Bugs item #477963, was opened at 2001-11-04 02:35
You can respond by visiting: 
http://sourceforge.net/tracker/?func=detail&atid=105470&aid=477963&group_id=5470

Category: Python Interpreter Core
Group: None
>Status: Closed
>Resolution: Wont Fix
Priority: 5
Submitted By: Roeland Rengelink (rengelink)
>Assigned to: Tim Peters (tim_one)
Summary: Bad gc performance

Initial Comment:
The attached program demonstrates bad (maybe O(n**2))
performance of the gc when collecting garbage

The program first creates a dictionary d with N
7-character keys referring a unique integer (2N
objects) the dictionary is then set to None. The
program times the creation of the dictionary (in
micro-sec/item) and then the time it takes to execute
d=None also expressed in (usec/item).
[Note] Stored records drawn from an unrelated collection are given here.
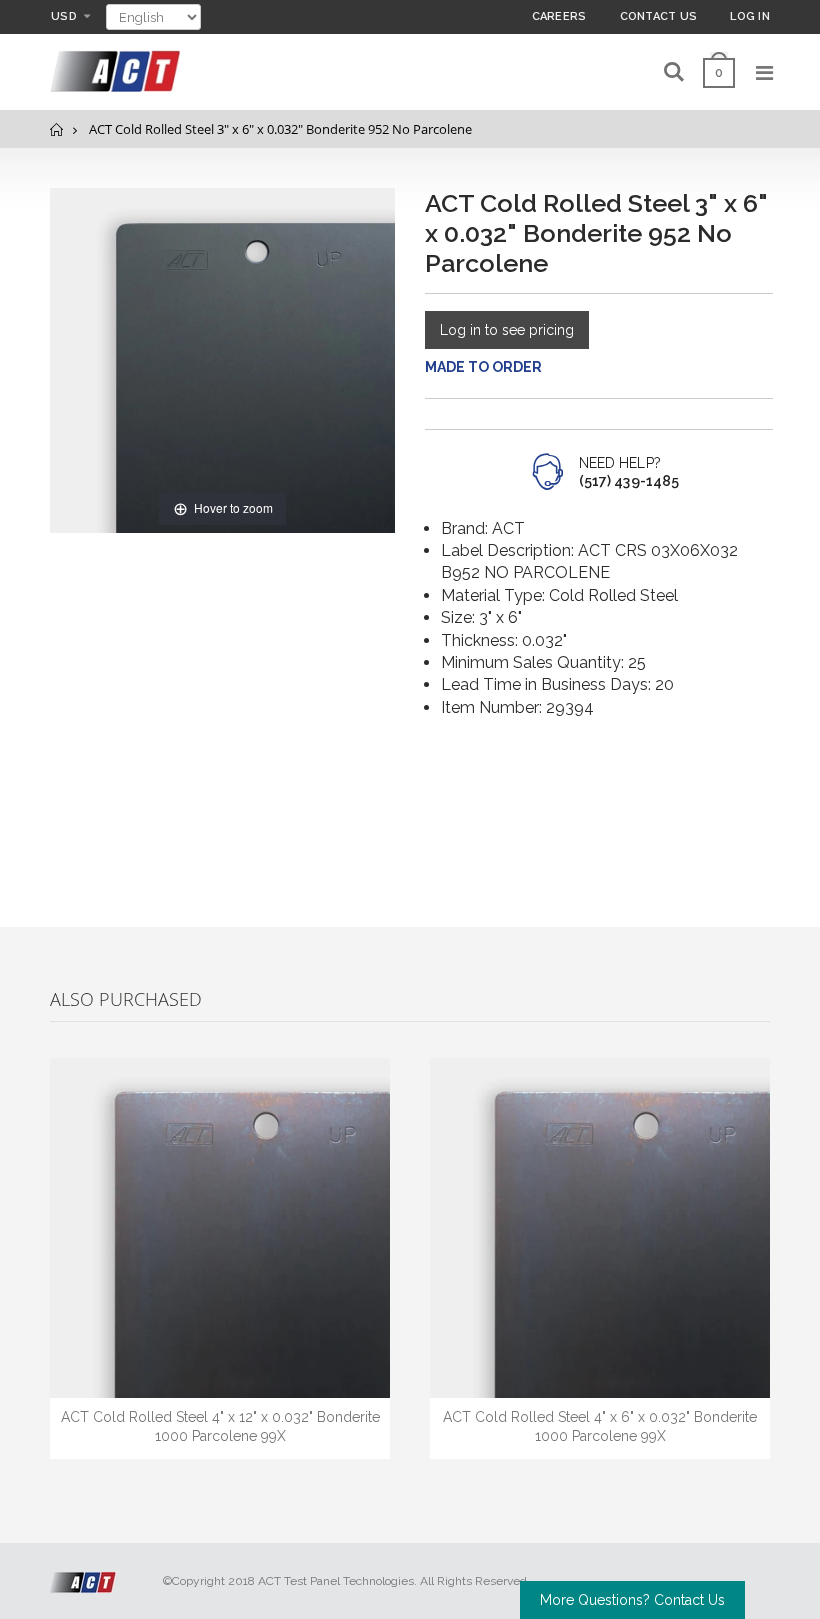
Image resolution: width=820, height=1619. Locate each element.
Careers (559, 16)
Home (57, 129)
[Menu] (764, 73)
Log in (750, 16)
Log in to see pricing (507, 330)
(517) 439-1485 (629, 481)
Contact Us (659, 16)
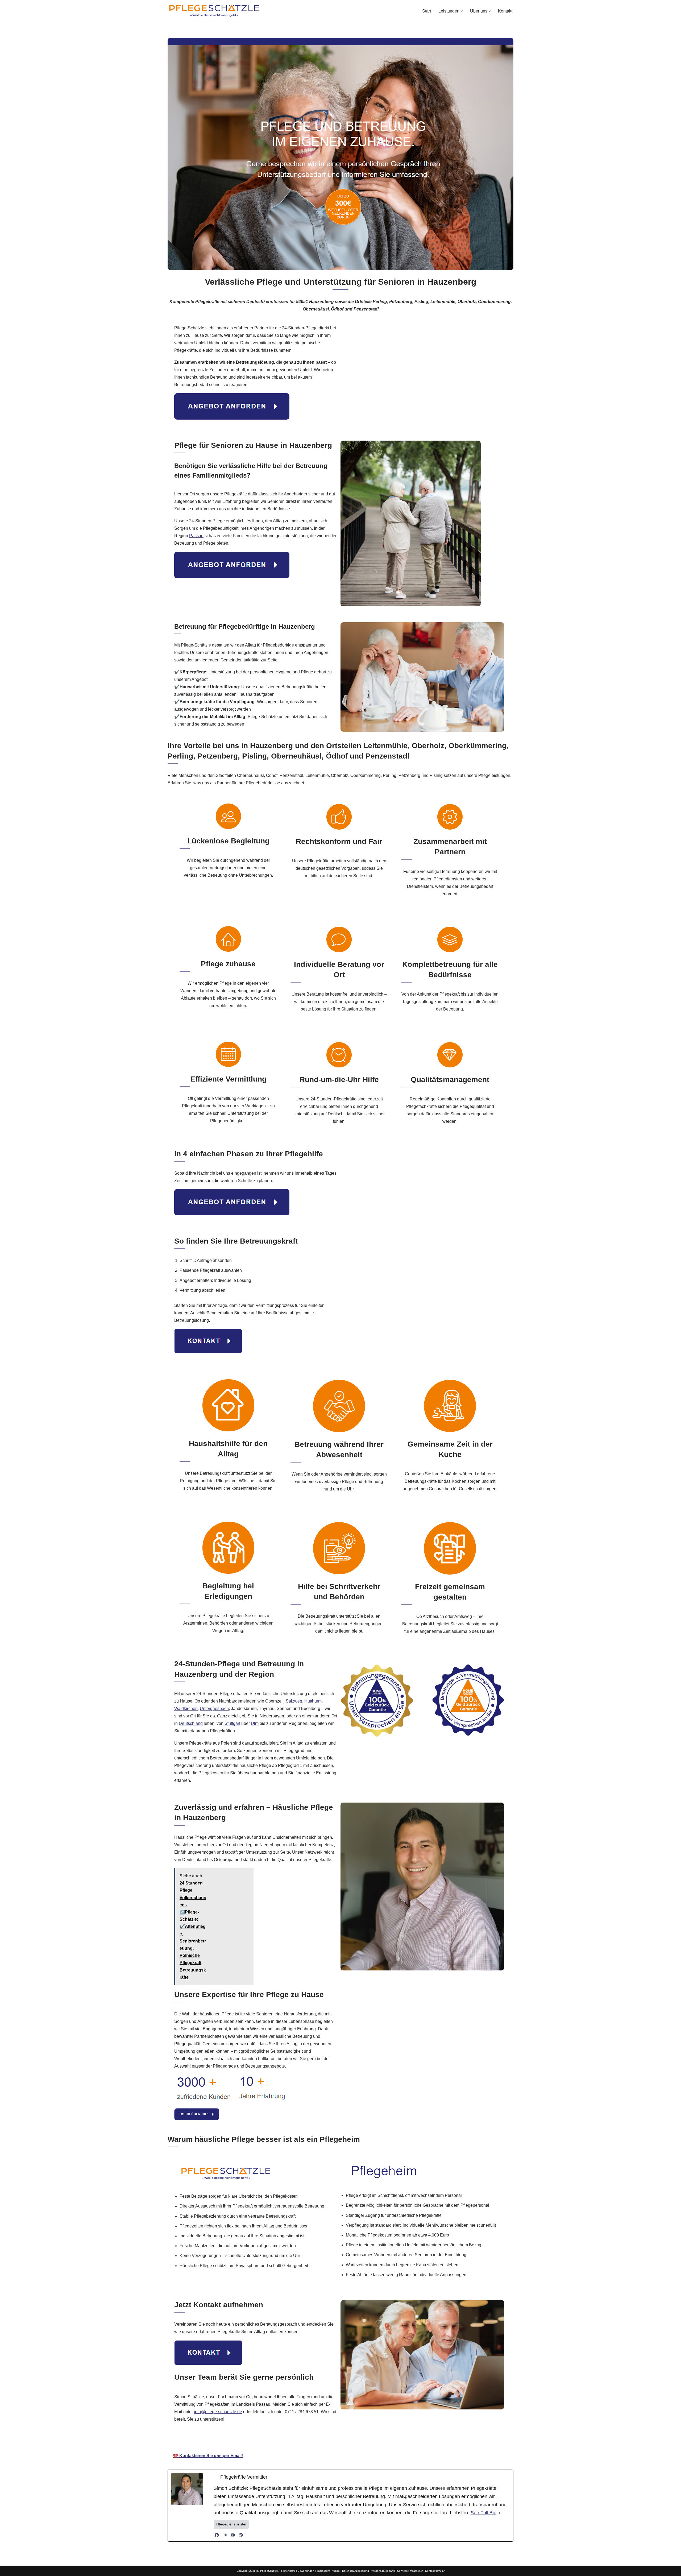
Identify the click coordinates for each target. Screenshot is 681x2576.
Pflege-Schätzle (282, 2440)
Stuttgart (232, 1723)
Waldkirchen (186, 1708)
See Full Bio (483, 2512)
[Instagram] (225, 2535)
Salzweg (294, 1701)
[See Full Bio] (499, 2513)
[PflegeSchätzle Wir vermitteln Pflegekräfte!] (214, 11)
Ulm (255, 1723)
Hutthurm (313, 1701)
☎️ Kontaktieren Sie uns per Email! (208, 2455)
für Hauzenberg (399, 2440)
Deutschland (191, 1723)
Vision (336, 2570)
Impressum (323, 2570)
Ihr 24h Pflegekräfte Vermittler (340, 2440)
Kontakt (505, 11)
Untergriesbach (214, 1708)
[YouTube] (233, 2535)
Results are the
following:

(Python2.2b1, default conf, Linux 2.2.14, Suse 6.2)

~>python timing.py 
size:   10000, creation: 33.67 (usec/elem),
destruction:  1.59 (usec/elem)
size:   20000, creation: 33.18 (usec/elem),
destruction:  1.67 (usec/elem)
size:   50000, creation: 35.48 (usec/elem),
destruction:  1.83 (usec/elem)
size:  100000, creation: 34.81 (usec/elem),
destruction:  2.01 (usec/elem)
size:  200000, creation: 34.63 (usec/elem),
destruction:  2.50 (usec/elem)
size:  400000, creation: 35.12 (usec/elem),
destruction:  3.89 (usec/elem)
size:  600000, creation: 34.16 (usec/elem),
destruction:  6.07 (usec/elem)
size:  800000, creation: 34.90 (usec/elem),
destruction:  8.10 (usec/elem)
size: 1000000, creation: 34.53 (usec/elem),
destruction: 11.14 (usec/elem)

This test does not exceed main memory (128M) on my
machine and CPU utilization remains 95+% throughout. If
the test is extended to 2000000 objects on my machine
(requires VM) gc leads to an extended period of
disk-thrashing (CPU at 1%) requiring many minutes to
clean up the garbage.

A similar problem was reported by Fred in

http://mail.python.org/pipermail/python-list/2001-November/070667.html

I'm not sure if this is a bug. My naive expectation is
that cleanup should be O(n), but then I don't really
kmow what the gc is up to.

Let me know if you need more info

Roeland

----------------------------------------------------------------------

>Comment By: Tim Peters (tim_one)
Date: 2001-11-04 14:16

Message:
Logged In: YES 
user_id=31435

My c.l.py response:

"""
[Roeland Rengelink]
> I'm pretty sure this is a problem with the garbage 
collector, I did some
> measurements showing bad (O(n**2)) performance when 
collecting large
> numbers of objects at once (as happens when your dicts 
are deleted at
> the end of your program). I filed a bug report (#477963) 
on it. See:
> 
> <http://sourceforge.net/tracker/index.php?
func=detail&aid=477963&group_id=5470&atid=105470>
>
> for more details

I expect you're just measuring your platform's cache 
performance.  Here's the output from running on a Win98SE 
box w/ 256MB RAM (I'll leave out the creation times because 
they aren't interesting; note too that time.time() on 
Windows has poor precision, so the numbers are mostly 
nonsense for the smallest dicts):

size:   10000, destruction:  0.00 (usec/elem)
size:   20000, destruction:  2.50 (usec/elem)
size:   50000, destruction:  1.20 (usec/elem)
size:  100000, destruction:  1.10 (usec/elem)
size:  200000, destruction:  1.10 (usec/elem)
size:  400000, destruction:  1.25 (usec/elem)
size:  600000, destruction:  1.37 (usec/elem)
size:  800000, destruction:  1.45 (usec/elem)
size: 1000000, destruction:  1.54 (usec/elem)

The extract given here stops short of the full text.